Hamartoma fibroso de la infancia: una serie de 21 casos y revisión de la literatura

Background Fibrous hamartoma of infancy (FHI) is a rare soft-tissue tumor usually seen in infants and young children. Histologically, the tumor is characterized by a triphasic morphology, and the clinical course is benign. Methods We described the histopathologic and immunohistochemical features in a series of 21 cases of FHI and reviewed the main entities to consider in differential diagnosis. Results Most patients in the series were male. The mean age was 3.7 years (range, 5 months-24 years), and lesions were found in locations that have been previously reported. Histopathologically, the tumors were composed of variable proportions of fibroblastic, mesenchymal, and mature adipose tissue. Three of the 13 immunohistochemically stained biopsies (14%) contained hyalinized zones with cracking artifacts, mimicking giant cell fibroblastoma.
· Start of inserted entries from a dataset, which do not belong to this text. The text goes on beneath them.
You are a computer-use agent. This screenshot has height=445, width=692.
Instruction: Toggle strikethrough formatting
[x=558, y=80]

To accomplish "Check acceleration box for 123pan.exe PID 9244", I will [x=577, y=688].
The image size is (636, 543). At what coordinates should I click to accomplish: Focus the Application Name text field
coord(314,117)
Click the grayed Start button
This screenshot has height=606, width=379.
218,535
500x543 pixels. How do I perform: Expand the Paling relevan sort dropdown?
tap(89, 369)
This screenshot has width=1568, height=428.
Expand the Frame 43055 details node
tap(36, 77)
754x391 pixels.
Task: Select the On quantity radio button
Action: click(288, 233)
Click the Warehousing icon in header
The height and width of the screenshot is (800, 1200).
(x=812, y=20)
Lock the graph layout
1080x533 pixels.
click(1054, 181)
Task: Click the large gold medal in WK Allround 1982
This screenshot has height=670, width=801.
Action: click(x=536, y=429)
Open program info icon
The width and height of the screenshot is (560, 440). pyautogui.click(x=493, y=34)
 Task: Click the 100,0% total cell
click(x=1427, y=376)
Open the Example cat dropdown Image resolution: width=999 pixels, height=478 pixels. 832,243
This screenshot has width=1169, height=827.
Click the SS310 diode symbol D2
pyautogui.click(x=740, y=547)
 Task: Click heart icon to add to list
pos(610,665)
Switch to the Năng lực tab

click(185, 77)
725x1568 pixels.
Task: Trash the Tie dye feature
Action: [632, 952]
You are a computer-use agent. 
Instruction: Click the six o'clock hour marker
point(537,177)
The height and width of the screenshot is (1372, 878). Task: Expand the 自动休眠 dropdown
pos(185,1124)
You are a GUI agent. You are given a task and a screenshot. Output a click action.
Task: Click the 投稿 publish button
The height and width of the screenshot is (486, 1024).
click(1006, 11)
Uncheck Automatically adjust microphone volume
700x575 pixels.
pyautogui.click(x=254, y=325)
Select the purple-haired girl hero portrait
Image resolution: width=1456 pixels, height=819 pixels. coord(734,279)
Eight of the 13 stained with smooth-muscle actin (61%) were positive in the fibroblastic component, 6 of the 8 stained with CD34 (75%) were positive in the immature mesenchymal and fibroblastic components, and all 7 stained with S100 were positive (100%) in adipose tissue. Conclusions Our histopathologic findings are consistent with those described in larger series. However, in order to reach a precise diagnosis and plan treatment, clinical heterogeneity obliges us to become familiar with variations in the characteristic triphasic histology of FHI.